More than just appearance changed for Lacey from 1892 to 1948. The community name Woodland gradually disappeared. The post office had taken the name Lacey in 1891. The train depot changed its name to Lacey in 1902 and the school in 1908, leaving only the voting precinct with the name Woodland. In a petition to the Thurston County Commissioners for a change of name to the precinct, the residents explained “The reason for the change is that no such place as Woodland now exists in Thurston County.” By the 1924 election, the last vestige of Woodland had gone; the precinct name was now Lacey.

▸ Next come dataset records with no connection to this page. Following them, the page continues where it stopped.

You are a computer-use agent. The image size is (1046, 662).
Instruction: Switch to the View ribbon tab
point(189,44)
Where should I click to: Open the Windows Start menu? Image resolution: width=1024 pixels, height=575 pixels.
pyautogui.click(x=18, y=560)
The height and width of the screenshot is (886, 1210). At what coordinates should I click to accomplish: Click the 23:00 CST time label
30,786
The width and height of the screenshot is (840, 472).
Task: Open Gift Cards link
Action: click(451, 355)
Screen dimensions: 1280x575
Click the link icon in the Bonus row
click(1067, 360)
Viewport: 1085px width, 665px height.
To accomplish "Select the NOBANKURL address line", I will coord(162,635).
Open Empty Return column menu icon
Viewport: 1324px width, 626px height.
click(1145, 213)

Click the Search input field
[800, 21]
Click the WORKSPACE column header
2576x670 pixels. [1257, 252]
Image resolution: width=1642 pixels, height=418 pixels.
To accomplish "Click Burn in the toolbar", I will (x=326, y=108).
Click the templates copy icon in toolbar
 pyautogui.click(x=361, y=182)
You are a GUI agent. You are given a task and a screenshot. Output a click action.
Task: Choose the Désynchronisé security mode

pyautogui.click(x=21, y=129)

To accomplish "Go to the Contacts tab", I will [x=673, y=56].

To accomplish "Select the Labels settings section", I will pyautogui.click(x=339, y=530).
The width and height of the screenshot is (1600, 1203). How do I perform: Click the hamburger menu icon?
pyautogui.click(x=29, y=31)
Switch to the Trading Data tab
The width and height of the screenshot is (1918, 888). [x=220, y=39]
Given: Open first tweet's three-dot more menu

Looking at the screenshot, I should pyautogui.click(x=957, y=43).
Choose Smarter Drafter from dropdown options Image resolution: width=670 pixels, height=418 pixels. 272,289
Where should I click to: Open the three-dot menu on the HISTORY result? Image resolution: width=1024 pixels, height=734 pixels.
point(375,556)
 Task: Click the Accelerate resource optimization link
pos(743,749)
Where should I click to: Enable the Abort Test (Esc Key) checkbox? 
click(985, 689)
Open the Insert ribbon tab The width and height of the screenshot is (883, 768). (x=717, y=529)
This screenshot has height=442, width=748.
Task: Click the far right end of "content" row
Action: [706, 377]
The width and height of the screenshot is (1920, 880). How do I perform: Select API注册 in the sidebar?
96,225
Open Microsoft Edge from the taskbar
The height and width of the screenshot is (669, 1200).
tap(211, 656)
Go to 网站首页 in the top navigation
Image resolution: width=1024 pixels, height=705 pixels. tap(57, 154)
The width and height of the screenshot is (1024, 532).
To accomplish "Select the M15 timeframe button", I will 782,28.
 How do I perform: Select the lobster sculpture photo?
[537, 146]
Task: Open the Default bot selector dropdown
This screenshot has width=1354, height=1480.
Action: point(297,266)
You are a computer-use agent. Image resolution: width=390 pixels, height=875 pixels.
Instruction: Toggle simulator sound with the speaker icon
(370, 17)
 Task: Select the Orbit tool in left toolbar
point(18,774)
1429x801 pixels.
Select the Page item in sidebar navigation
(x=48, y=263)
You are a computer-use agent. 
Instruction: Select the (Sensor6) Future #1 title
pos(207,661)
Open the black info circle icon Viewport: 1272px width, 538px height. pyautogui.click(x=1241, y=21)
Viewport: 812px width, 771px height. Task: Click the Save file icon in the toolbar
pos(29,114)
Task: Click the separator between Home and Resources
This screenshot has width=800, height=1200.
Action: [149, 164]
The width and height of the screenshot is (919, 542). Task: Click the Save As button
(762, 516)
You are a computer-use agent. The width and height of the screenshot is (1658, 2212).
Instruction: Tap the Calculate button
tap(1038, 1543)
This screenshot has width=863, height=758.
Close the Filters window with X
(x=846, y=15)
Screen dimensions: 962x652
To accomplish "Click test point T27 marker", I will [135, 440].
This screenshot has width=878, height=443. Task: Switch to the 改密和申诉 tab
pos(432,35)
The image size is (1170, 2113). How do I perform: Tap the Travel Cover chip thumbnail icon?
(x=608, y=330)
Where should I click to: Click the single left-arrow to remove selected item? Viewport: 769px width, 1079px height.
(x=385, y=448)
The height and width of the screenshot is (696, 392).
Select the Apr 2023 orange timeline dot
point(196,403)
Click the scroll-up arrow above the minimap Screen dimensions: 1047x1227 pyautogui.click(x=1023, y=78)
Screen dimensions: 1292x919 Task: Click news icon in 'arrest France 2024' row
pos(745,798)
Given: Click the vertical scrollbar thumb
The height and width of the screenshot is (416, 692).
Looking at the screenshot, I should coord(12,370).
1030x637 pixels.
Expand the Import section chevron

At the beginning of the time period, the residents of Lacey seemed to be content to be an extension of Olympia. Like most Thurston County high school students, the students from Lacey went to Olympia High School. Olympia remained a destination for shopping and entertainment. But it couldn’t provide all the services this burgeoning community needed. Two disastrous fires in early 1948 prompted the residents to form a volunteer fire department starting in June. By July, they had raised enough money to buy a fire truck and plans were underway to form a fire district. It was just one small step for the community, but it would turn out to be the beginning of a giant leap toward becoming a city.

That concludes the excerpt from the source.